Diperbarui: 14 Maret 2017   20:34

Kompasiana adalah platform blog. Konten ini menjadi tanggung jawab bloger dan tidak mewakili pandangan redaksi Kompas.

https://twitter.com/aniesbaswedan

Di antara banyak hal yang menarik, sekaligus mengecewakan, dari sebuah pertarungan adalah upaya untuk menjatuhkan lawan dengan cara-cara yang tidak elegan. Kita sepakat, ada komitmen untuk bersaing secara sehat dan bersih, tapi akan selalu ada, upaya yang dilakukan oleh pihak tertentu untuk menyibukkan lawan dengan sesuatu diluar pertandingan. Menyebar fitnah, membangun isu-isu sensitif, dan melakukan framinguntuk menegasikan calon tertentu, adalah sebuah “keniscayaan” yang jamak kita temukan dalam pertarungan pemilihan, mulai dari tingkat RT hingga Presiden, termasuk juga dalam Pilkada DKI Jakarta kali ini.

Anies Baswedan menjadi salah satu korban yang paling sering diserang dengan isu-isu dan fitnah yang bertebaran untuk membuatnya menjadi sosok yang penuh cacat dan tak layak memimpin Jakarta.
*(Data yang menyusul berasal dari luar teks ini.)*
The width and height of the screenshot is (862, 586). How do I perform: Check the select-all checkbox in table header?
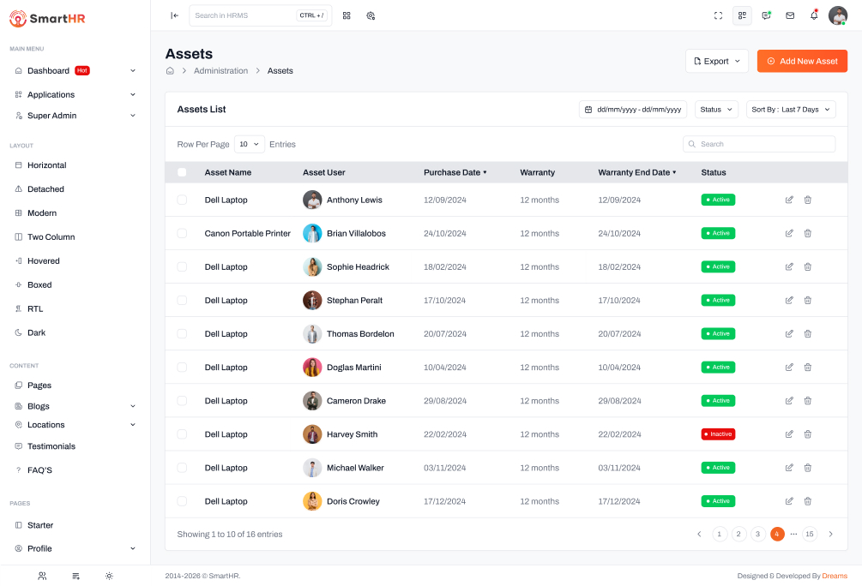(x=182, y=172)
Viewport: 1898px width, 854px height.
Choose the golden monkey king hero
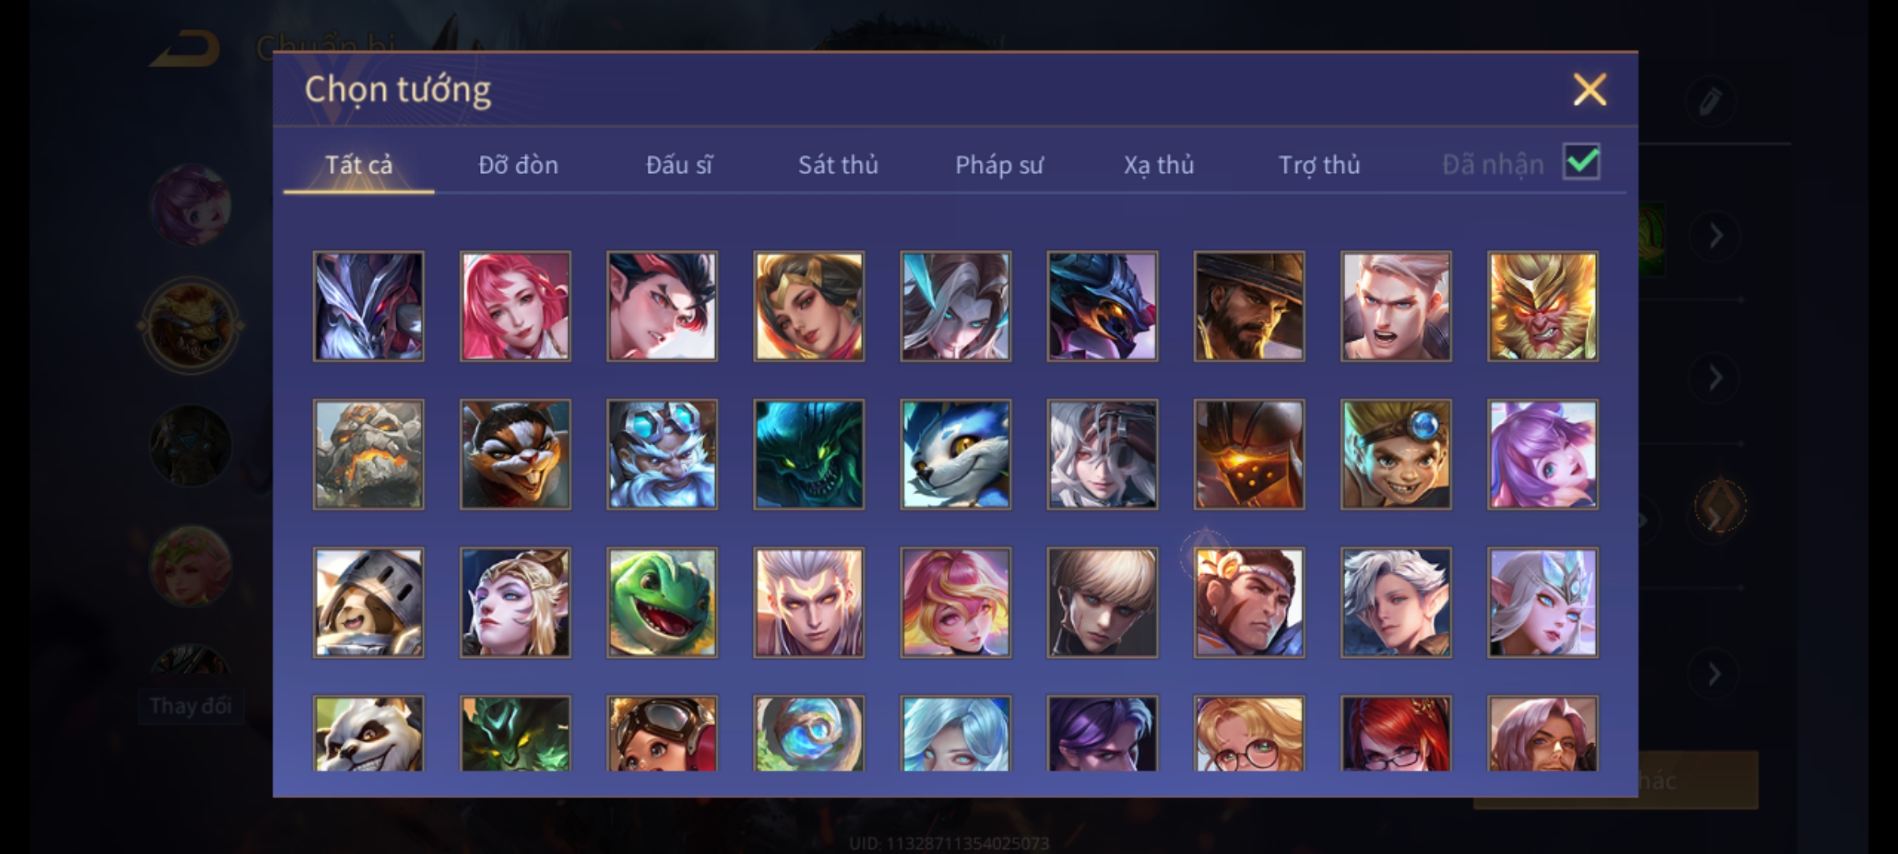(x=1542, y=306)
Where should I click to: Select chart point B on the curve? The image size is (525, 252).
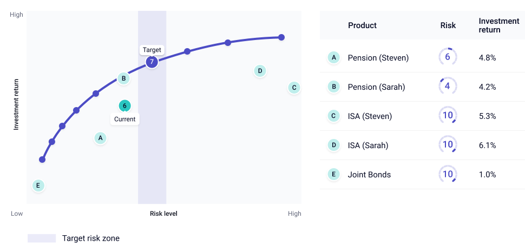click(x=123, y=78)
Meski dengan frekuensi lebih rendah, Sandiaga-pun tak luput dari sasaran. Hal ini mengingatkan kita pada sebuah diktum licik dalam sebuah pertarungan, yaitu “Rusakkan saja namanya. Persoalan benar atau salah, itu urusan belakangan!”Seperti itulah yang kita rasakan saat ini, sedang menimpa Anies Baswedan. ia diserang secara sporadis, secara serampangan, persoalan berpengaruh atau tidak, itu persoalan belakangan.

Anies Baswedan, kini dilaporkan ke KPK dengan dugaan korupsi dana perjalanan ke Frankfrut, Jerman, untuk mengikuti sebuah festival disana, dimana Indonesia menjadi peserta kehormatan. Dana 146 Miliar dipertanyakan karena tidak masuk akal. Bahkan dibandingkan secara negatif dengan dana kunjungan Raja Salman, yang katanya menghabiskan 150 Miliar dengan rombongan 1.500 orang. Meski Goenawan Muhammad (GM) sudah memberikan jawaban dan sedikit klarifikasi tentang itu, tapi semuanya tak bergeming. Isu tetap dipaksakan, untuk menegasikan Anies Baswedan terlibat korupsi.
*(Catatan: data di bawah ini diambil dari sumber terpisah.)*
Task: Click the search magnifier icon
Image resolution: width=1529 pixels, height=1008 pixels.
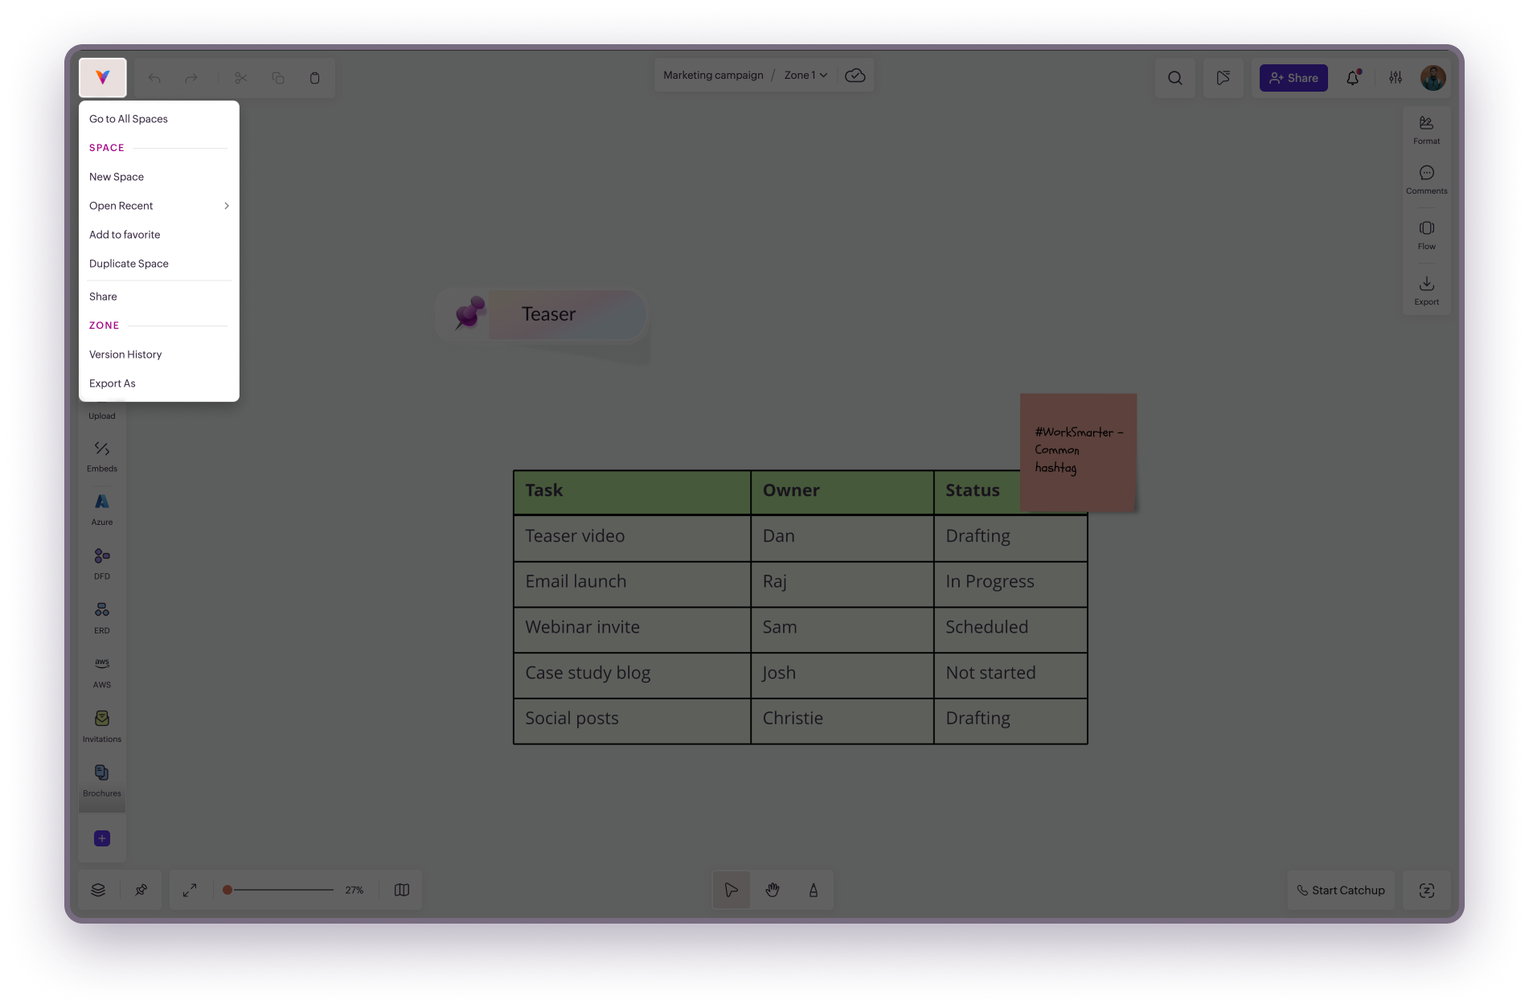Action: tap(1174, 78)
Isu seperti ini sebenarnya sudah basi karena sebelumnya Anies Baswedan juga diserang dengan adanya kelebihan dana 23,3 Triliun di Kemendikbud yang secara serampangan pula disangkutkan kepada Anies Baswedan. Tidak berhasil disitu, bukti transfer sebesar 5 Miliar kepada saudara Anies Baswedan kemudian ramai di dunia sosial. Tak berhasil Anies, menyerang keluarganya pun menjadi halal. Tapi semuanya bisa dimentahkan, dan kebenaran tak pernah salah untuk memilih keberpihakan. Anies Baswedan terbukti konsistensinya dalam hal anti korupsi.

Apakah ini sebagai upaya untuk mengimbangi Ahok yang selalu diframingsebagai orang bersih, tapi namanya tak bisa dilepaskan dari kasus-kasus korupsi besar? Nama Ahok tak bisa dihilangkan dari kasus Sumber Waras, reklamasi, pembelian lahan yang tak jelas juntrungannya.Sehingga dengan demikian pihak pendukung Ahok dan pemujanya bisa beralibi, “tuh,nama Anies juga tidak bersih, disangkut-pautkan dengan kasus korupsi!” Apakah itu yang dimaksudkan? Tapi apapun, pelaporan itu cenderung politis untuk merusak nama Anies Baswedan secara sadis, menjelang pelaksanaan Pilkada putaran kedua. Kita jadi teringat Sylviana Murni, yang namanya habis karena dipanggil untuk diperiksan, justru menjelang pelaksanaan pencoblosan. Sekarang? Entah kemana kasusnya berkembang!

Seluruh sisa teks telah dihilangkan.